Герман в недоумении спрыгнул на землю.
— Господин поручик, вы не могли бы пояснить? Я здесь не один, гражданских надо бы проводить в город…
— Да-да, свидетели, — поручик нетерпеливо оглянулся, снова махнул «наганом». — Плешко, возьми двух орлов, помудрите немного, только без шума…
— Ложись!
В кратком свирепом рычании Герман с опозданием опознал голос Кати. Лошади дернулись, вороной поручика попятился от брички. Одновременно послышался звук падения человеческого тела. Металлически клацнуло.
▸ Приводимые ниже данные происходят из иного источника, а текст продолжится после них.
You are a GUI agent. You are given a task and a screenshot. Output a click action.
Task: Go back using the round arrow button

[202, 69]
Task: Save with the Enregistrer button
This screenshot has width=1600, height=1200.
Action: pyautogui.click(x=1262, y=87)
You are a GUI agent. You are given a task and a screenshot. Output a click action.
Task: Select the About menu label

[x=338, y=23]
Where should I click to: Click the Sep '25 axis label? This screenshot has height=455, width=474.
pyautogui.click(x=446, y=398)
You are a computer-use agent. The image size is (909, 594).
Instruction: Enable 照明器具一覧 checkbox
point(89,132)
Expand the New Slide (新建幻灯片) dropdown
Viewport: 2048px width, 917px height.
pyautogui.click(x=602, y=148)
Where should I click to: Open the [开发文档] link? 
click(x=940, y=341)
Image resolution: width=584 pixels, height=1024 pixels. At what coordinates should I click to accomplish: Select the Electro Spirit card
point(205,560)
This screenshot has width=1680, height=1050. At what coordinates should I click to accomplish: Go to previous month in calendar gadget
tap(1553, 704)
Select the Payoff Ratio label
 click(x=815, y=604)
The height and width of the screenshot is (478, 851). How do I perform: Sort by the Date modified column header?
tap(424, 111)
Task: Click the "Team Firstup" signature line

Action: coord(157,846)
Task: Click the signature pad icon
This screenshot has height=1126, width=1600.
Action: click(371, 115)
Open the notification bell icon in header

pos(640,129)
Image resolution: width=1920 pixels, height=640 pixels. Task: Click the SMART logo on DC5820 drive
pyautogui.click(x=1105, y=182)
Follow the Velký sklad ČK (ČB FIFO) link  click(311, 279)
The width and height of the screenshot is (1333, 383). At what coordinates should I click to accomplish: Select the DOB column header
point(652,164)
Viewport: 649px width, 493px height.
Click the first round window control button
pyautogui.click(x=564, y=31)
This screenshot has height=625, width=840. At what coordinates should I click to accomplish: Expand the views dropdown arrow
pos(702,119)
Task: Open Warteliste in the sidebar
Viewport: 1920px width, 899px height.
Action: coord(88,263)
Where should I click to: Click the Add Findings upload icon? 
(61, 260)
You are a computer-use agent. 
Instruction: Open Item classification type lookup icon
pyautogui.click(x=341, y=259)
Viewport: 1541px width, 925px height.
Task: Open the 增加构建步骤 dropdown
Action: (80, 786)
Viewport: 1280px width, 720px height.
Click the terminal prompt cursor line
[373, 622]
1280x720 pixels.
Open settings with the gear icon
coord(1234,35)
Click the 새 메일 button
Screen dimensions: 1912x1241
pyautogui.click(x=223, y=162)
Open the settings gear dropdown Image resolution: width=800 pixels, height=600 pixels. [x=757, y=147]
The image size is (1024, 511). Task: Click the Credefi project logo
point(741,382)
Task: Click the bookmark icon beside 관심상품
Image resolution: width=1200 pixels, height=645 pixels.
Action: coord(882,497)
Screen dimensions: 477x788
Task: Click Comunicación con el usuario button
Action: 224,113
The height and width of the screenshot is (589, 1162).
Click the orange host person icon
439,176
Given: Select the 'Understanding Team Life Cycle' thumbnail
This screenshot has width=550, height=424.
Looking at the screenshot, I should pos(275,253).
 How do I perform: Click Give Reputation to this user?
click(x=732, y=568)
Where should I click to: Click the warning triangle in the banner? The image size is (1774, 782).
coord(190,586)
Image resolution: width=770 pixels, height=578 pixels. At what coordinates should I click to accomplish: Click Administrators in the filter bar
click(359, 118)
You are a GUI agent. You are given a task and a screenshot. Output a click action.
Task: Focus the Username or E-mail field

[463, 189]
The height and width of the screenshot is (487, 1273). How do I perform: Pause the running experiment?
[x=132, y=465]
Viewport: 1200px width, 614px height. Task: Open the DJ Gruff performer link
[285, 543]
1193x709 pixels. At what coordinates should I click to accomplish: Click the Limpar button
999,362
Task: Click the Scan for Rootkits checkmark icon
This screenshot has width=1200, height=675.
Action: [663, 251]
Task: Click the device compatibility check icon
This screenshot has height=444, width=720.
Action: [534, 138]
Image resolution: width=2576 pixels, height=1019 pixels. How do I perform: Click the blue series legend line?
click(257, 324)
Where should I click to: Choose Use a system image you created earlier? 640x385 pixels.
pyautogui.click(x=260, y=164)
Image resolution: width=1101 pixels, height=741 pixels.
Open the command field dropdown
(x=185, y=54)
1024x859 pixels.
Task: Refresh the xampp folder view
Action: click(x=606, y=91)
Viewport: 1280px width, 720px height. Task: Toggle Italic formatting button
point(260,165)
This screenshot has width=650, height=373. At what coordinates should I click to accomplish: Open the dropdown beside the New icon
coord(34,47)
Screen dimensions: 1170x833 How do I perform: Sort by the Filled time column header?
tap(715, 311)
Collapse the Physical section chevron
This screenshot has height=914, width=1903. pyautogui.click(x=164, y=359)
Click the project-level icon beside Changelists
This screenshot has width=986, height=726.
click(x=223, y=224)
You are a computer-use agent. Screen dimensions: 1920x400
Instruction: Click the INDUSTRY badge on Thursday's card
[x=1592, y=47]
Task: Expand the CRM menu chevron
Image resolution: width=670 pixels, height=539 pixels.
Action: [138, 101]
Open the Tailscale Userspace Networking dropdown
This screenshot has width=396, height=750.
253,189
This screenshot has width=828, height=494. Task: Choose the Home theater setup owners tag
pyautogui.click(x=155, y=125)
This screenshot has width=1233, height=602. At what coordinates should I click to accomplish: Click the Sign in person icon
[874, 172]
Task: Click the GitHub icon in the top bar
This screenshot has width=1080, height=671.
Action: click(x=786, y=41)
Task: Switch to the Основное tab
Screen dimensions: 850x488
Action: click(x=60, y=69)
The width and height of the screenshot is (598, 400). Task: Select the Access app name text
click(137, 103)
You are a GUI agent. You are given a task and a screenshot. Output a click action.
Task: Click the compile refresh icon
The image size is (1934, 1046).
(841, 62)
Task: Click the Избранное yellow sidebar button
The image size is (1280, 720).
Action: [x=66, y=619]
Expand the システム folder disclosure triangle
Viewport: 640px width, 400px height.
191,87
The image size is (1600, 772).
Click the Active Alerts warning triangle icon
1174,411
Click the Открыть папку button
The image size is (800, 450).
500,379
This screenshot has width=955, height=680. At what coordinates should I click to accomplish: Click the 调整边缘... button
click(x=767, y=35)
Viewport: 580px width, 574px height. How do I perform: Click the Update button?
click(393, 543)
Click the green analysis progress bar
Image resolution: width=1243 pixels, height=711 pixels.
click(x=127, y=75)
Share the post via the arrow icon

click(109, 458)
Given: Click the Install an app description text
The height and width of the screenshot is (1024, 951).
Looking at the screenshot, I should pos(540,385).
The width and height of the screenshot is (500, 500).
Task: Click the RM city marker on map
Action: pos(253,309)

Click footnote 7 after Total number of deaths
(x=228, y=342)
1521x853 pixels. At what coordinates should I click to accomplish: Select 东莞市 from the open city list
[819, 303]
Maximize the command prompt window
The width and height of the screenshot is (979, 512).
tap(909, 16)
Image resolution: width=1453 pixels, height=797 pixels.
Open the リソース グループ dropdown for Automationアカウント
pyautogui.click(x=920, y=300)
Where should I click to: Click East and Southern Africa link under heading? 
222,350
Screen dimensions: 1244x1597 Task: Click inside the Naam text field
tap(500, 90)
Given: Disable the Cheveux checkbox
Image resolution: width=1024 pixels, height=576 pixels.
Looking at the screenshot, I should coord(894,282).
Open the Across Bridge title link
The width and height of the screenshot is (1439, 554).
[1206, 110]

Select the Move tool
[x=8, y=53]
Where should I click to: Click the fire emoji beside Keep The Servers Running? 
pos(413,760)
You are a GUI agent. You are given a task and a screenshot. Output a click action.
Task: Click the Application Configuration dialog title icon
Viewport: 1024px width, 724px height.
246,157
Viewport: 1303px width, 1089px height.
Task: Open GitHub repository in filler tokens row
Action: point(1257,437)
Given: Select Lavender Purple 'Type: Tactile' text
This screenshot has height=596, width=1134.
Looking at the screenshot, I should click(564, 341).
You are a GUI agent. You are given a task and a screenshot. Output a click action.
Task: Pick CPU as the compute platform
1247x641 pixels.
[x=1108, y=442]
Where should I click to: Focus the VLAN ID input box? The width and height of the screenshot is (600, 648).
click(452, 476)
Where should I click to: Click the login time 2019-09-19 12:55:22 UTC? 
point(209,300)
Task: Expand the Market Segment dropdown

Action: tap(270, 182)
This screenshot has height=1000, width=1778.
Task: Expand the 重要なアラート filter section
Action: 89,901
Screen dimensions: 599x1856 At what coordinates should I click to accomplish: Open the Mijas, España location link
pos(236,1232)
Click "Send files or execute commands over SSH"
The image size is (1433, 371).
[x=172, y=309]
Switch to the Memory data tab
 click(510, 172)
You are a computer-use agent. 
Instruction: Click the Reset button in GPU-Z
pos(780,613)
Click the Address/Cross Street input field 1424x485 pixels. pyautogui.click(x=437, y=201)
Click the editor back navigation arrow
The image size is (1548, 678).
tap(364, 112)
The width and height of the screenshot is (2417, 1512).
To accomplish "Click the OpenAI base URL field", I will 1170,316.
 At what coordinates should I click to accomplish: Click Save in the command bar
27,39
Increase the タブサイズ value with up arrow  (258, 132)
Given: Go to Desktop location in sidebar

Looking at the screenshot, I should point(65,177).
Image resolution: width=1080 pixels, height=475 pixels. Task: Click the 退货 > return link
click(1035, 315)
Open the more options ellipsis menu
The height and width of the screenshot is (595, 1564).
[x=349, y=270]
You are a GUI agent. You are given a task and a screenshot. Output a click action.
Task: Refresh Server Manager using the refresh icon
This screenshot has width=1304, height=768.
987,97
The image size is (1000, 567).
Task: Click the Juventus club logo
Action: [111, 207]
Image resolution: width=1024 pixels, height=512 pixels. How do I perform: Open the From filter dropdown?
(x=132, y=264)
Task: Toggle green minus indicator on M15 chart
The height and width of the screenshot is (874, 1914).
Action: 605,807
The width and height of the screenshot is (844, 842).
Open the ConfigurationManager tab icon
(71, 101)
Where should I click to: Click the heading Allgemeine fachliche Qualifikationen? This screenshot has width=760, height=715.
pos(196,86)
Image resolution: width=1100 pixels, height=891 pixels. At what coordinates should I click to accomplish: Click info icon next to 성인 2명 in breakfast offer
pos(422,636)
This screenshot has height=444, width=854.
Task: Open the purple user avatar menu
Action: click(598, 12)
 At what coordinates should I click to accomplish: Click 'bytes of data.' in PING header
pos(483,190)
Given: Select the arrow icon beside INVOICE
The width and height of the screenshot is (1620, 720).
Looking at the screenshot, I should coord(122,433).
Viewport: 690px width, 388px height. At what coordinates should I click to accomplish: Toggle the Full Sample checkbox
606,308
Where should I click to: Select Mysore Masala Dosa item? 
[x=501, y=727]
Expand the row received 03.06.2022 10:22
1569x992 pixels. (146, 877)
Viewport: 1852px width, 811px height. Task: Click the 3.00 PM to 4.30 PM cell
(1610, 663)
Пока машинально присевший Герман пытался вспомнить, на что именно похож этот короткий лязг, «Льюис» выдал первую очередь.
Внезапный грохот пулемета произвел ошеломляющее действие. Лошади в ужасе шарахнулись, люди закричали. Катя, лежа за задним колесом брички, вела толстым стволом пулемета, и «Льюис» в темпе 450 выстрелов в минуту выкашивал все, что оказалось на дороге. Сидя на корточках, Герман смотрел на оскаленные белые зубы девушки. Казалось, успел только моргнуть, — пулемет выбросил последнюю гильзу из бесконечной россыпи и, обиженно звякнув, умолк. Зато вокруг все хрипело, стонало, кричало. Вразнобой, словно детские «пугачи», захлопали винтовочные выстрелы. Катя выкатилась из-под попятившейся брички, в руке мелькнул «маузер». Ящерицей исчезла в неглубоком кювете, в тот же миг выстрелы «маузера» начали срывать с гребня земли облачка пыли.